Así parece. Para algunos chilenos por lo menos. Sin mediar solicitud pública, ni paro alguno y por cierto sin que ningún medio se escandalizara, el gobierno toma la iniciativa y reajusta los sueldos de las Fuerzas Armadas, Carabineros e Investigaciones en un 12,7% en promedio. Es una medida respecto de la cual no se han dado mayores detalles, salvo que tendrá carácter escalonado, de un 7 a un 18%.
Curioso, durante el paro del sector público se generó una corriente de opinión fundada en tres elementos:
-Las ventajas de que gozan los trabajadores (de planta) de la administración pública en relación a los dependientes del sector privado.
-Lo “exagerado” de la petición de la ANEF en atención a la crisis económica
-Se insistió en que resultaba exigible un mejoramiento de los servicios públicos, una mayor productividad.
Así lo refleja esta editorial de El Mercurio, señalando que “la petición de un reajuste salarial de 14,5 por ciento es desproporcionada para el momento que vive actualmente la economía…”
En fin, existió un debate sobre la procedencia del reajuste, sumamente asimétrico, pero debate al fin y al cabo. Pero hoy, ni luces de aquello, salvo la voz disonante de los propios trabajadores que naturalmente fue silenciada.
Si se tomaran los mismos criterios, los estamentos armados saldrían muy mal parados. Sí resulta exagerado aplicar un aumento en sus ingresos de hasta un 18%, sobre todo considerando que los integrantes de las FF.AA son funcionarios públicos y en consecuencia ya obtuvieron-con mano ajena- un 10% de reajuste.

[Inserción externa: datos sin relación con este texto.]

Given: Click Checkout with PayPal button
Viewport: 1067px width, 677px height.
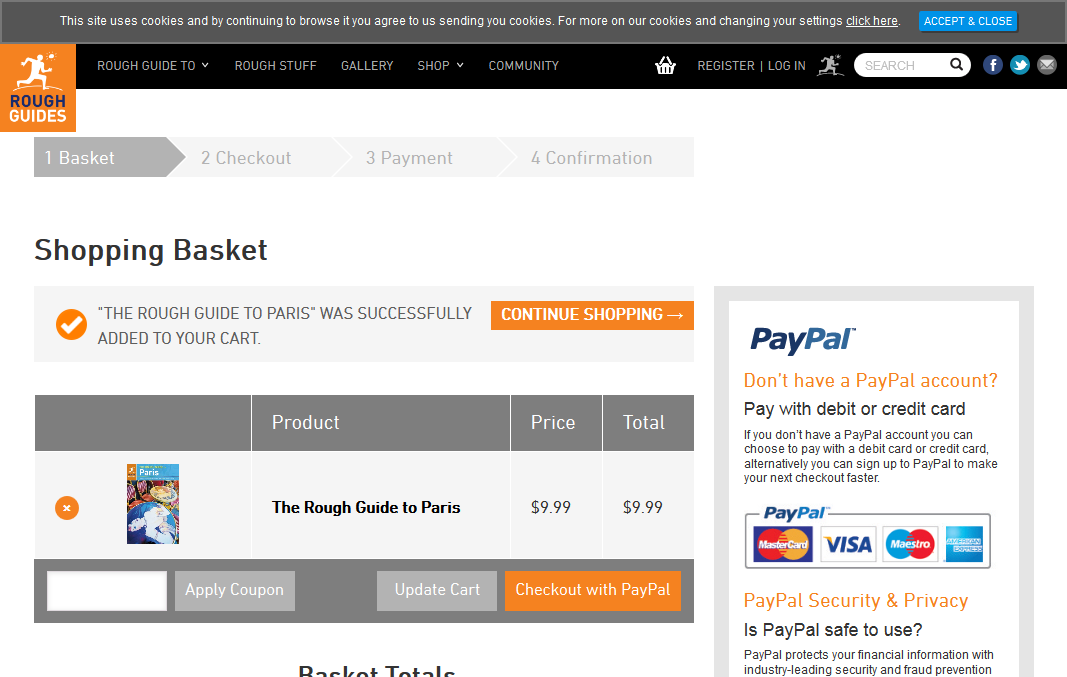Looking at the screenshot, I should (593, 590).
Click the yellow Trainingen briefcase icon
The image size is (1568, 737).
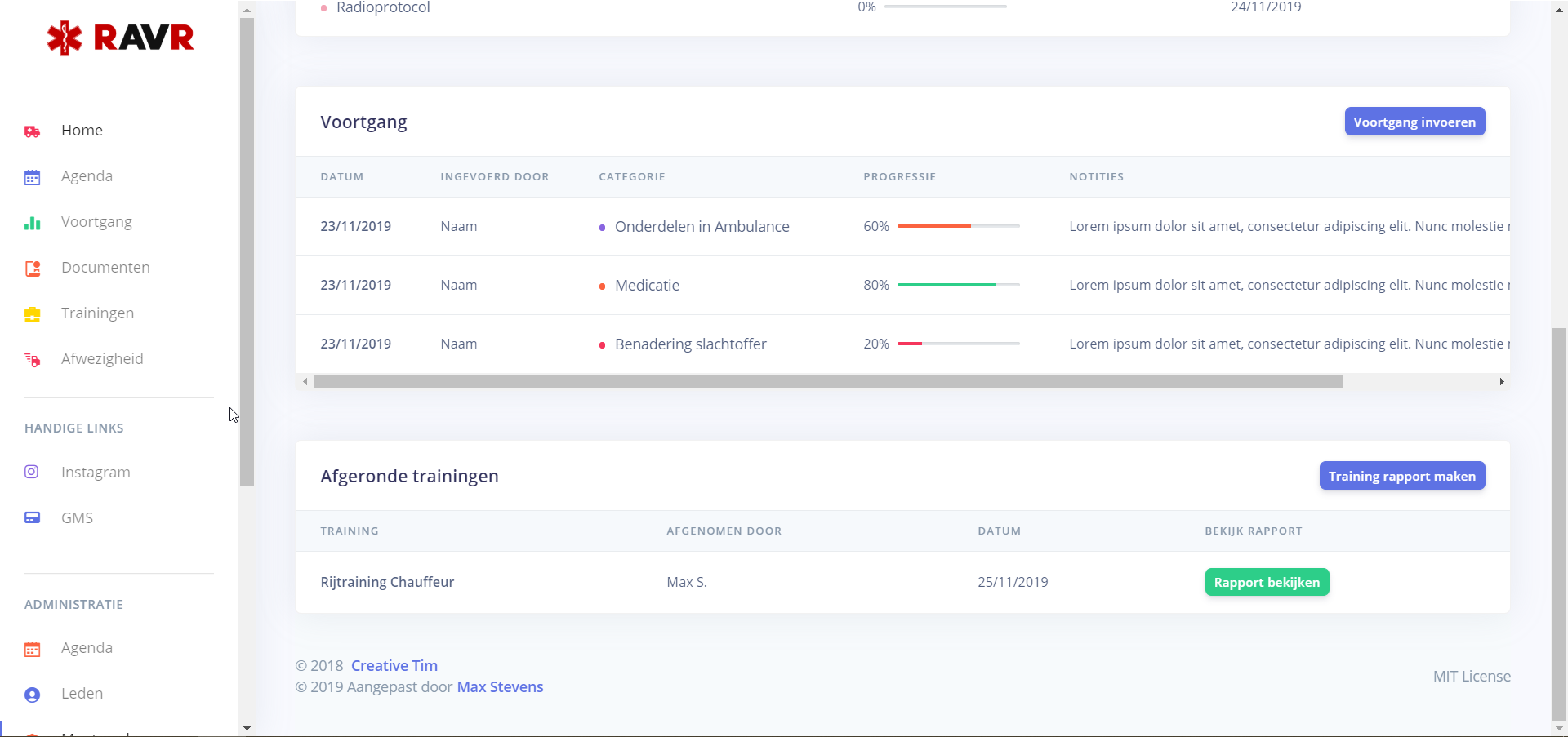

¿Brindan un buen servicio los militares? ¿Cómo medir su “productividad”? Preguntas legítimas, descartando tal vez a las policías, que sí realizan un trabajo evaluado directamente por la comunidad.
Y las ventajas…. Sería largo enumerar todos los privilegios que tienen las Fuerzas Armadas. Baste indicar , a modo de ejemplo, que ellos no han perdido un sólo peso pues tienen un excelente sistema de reparto que además les permite jubilar a los 20 años de servicio, sistema de salud especial, beneficios para acceder a la vivienda…..
¿Tendremos alguna vez un genuino debate sobre ese “otro Chile”?





Tal vez lo más empelotante, fuera de la asimetría que siempre bien denuncias, es esa voluntad de voceros tipo Matías Del Río, o la editorial que mencionas, en donde la voluntad es nivelar “para abajo”.
Toda una santificación de la lógica de precarización laboral.
Es decir, las malas condiciones de los privados se transforman en el parámetro para juzgar a los estatales como “privilegiados” , y no al revés.
Una mierda. Todo lo que es la clásica ideología de la clase dominante…
Saludos
Hay que entender, también, que son servicios vitales…¿Se imaginan a esos esforzados funcionarios en huelga? ¡El país entero paralizado!